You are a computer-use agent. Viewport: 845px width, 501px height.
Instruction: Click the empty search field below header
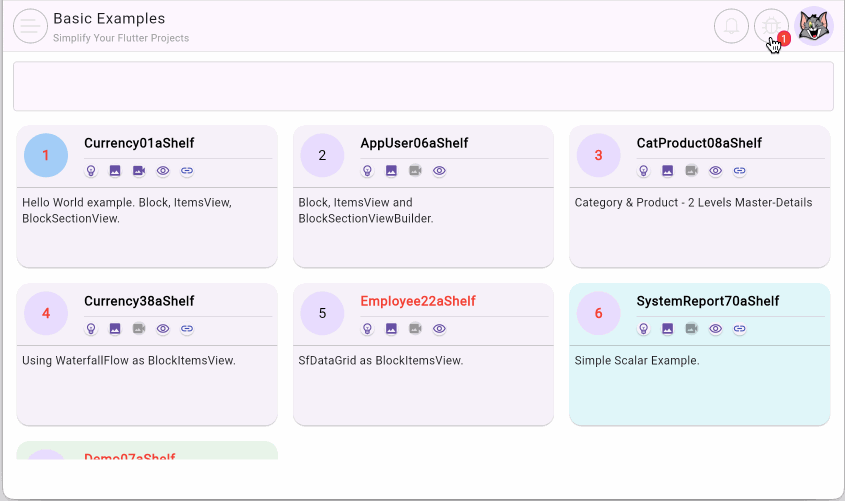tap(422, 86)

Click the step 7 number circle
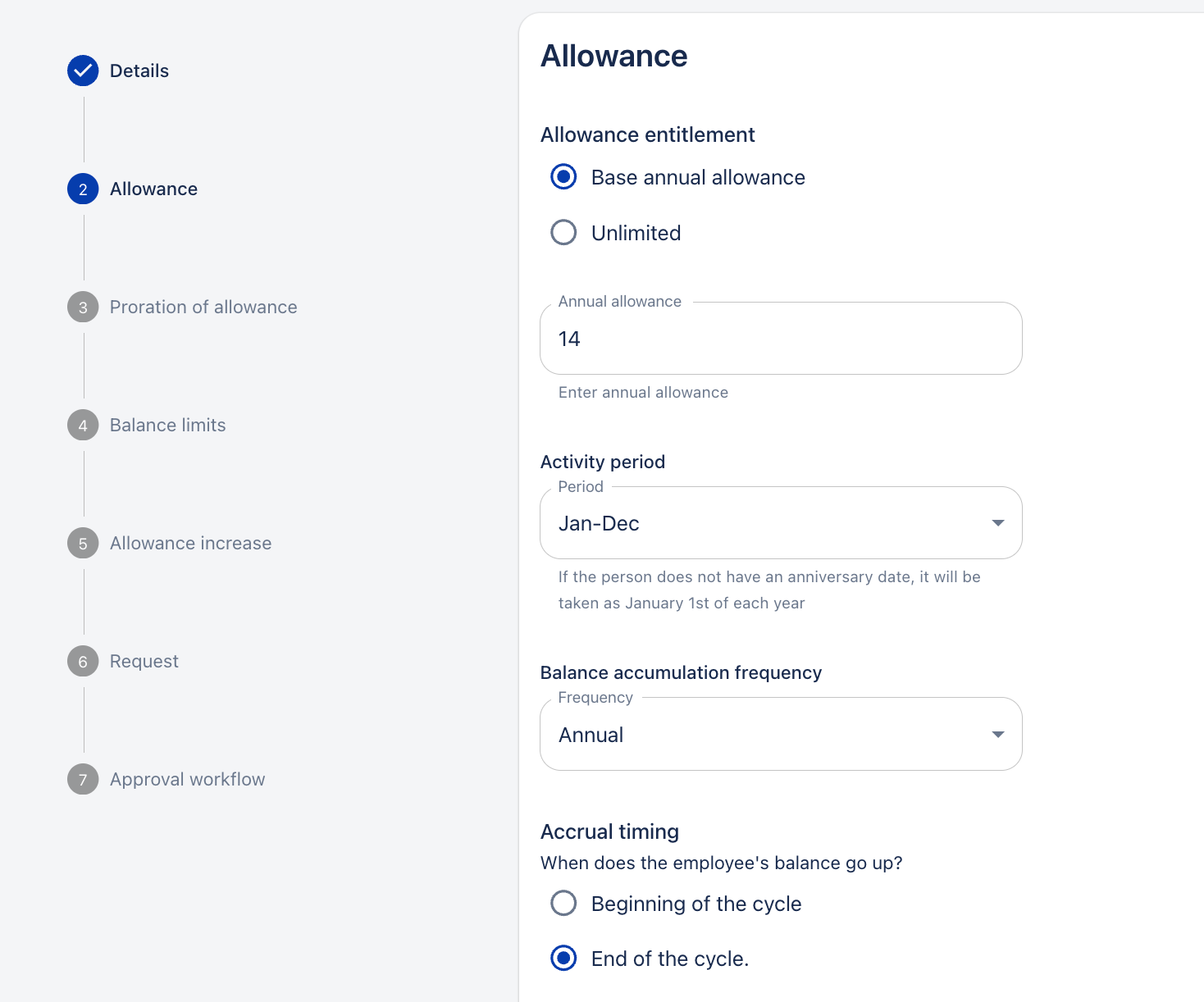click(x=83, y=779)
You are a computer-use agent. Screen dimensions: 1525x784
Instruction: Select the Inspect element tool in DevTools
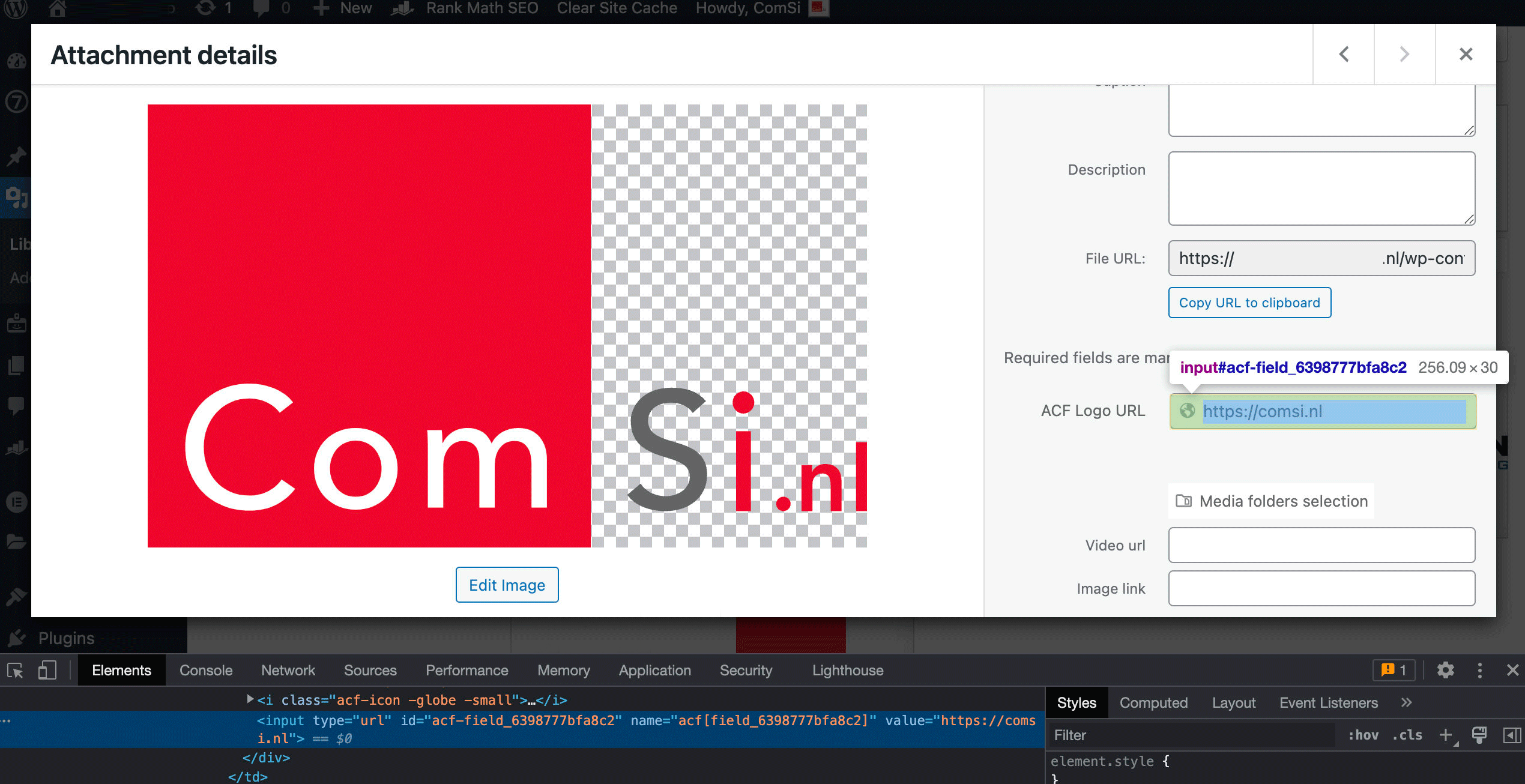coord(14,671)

-*-

WHAT YOU SHOULD DO ▸ Rewrite the listing above, replacing each occurrence of "Instruction" with "Command" and keeping everything else unchanged. Leave the pictures out.

SOLUTION FOR THIS PROBLEM ▸
You are a computer-use agent. Viewport: 845px width, 501px height.
Command: Click the empty search field below header
tap(422, 86)

Click the step 7 number circle
click(x=83, y=779)
You are a computer-use agent. Screen dimensions: 1525x784
Command: Select the Inspect element tool in DevTools
coord(14,671)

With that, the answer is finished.